Who knew that Sony’s top brass, a line-up of mostly white male executives, earn $1 million and more a year? Or that the company spent half a million this year in severance costs to terminate employees? Now we all do, since about 40 gigabytes of sensitive company data from computers belonging to Sony Pictures Entertainment were stolen and posted online.
As so often happens with breach stories, the more time that passes the more we learn about the nature of the hack, the data that was stolen and, sometimes, even the identity of the culprits behind it. A week into the Sony hack, however, there is a lot of rampant speculation but few solid facts. Here’s a look at what we do and don’t know about what’s turning out to be the biggest hack of the year—and who knows, maybe of all time.
Who Did It?
Most of the headlines around the Sony hack haven’t been about what was stolen but rather who’s behind it. A group calling itself GOP, or Guardians of Peace, has taken responsibility. But who they are is unclear. The media seized on a comment made to one reporter by an anonymous source that North Korea might be behind the hack. The motive? Retaliation for Sony’s yet-to-be-released film The Interview, a Seth Rogen and James Franco comedy about an ill-conceived CIA plot to kill North Korean leader Kim Jong-un.
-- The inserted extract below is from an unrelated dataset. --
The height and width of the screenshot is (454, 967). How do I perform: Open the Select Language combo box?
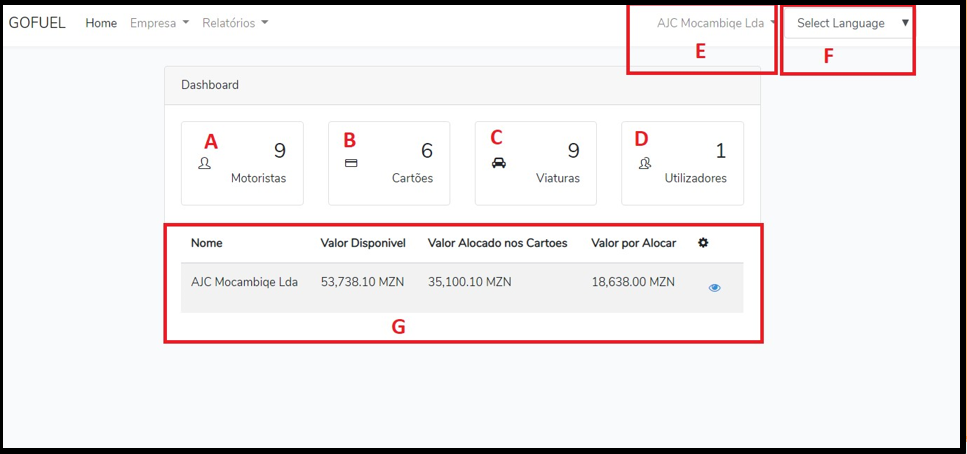851,23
If that sounds outlandish, that’s because it likely is. The focus on North Korea is weak and easily undercut by the facts. Nation-state attacks don’t usually announce themselves with a showy image of a blazing skeleton posted to infected machines or use a catchy nom-de-hack like Guardians of Peace to identify themselves. Nation-state attackers also generally don’t chastise their victims for having poor security, as purported members of Guardians of Peace have done in media interviews.
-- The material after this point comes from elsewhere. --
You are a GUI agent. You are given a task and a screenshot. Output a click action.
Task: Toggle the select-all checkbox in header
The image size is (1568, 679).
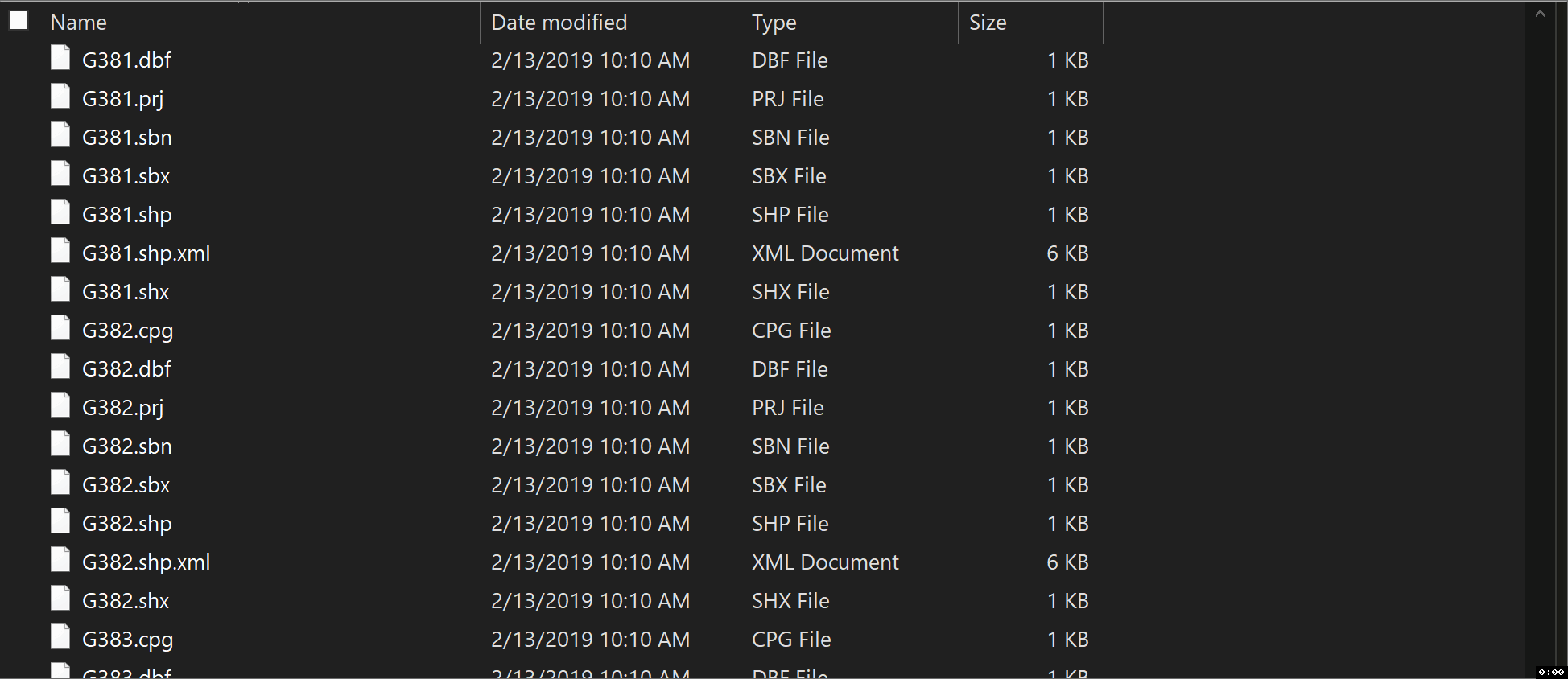pos(19,20)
Nor do such attacks result in posts of stolen data to Pastebin—the unofficial cloud repository of hackers everywhere—where sensitive company files purportedly belonging to Sony were leaked this week.
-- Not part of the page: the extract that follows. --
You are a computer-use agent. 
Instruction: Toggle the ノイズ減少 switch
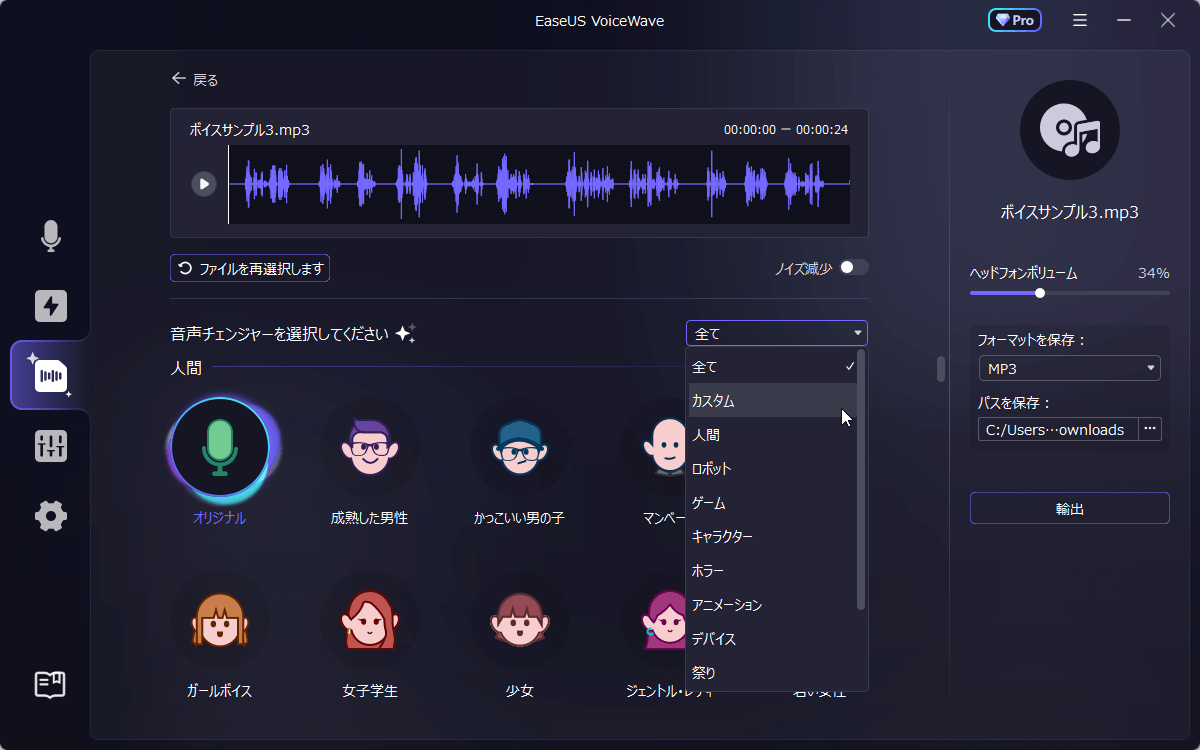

We’ve been here before, with nation-state attributions. Anonymous sources told Bloomberg earlier this year that investigators were looking at the Russian government as the possible culprit behind a hack of JP Morgan Chase. The possible motive in that case was retaliation for sanctions against the Kremlin over military actions against Ukraine. Bloomberg eventually walked back from the story to admit that cybercriminals were more likely the culprits. And in 2012, U.S. officials blamed Iran for an attack that erased data on thousands of computers at Saudi Aramco. No proof was offered to back the claim, but glitches in the malware used for the attack showed it was less likely a sophisticated nation-state attack than a hacktivist assault against the oil conglomerate’s policies.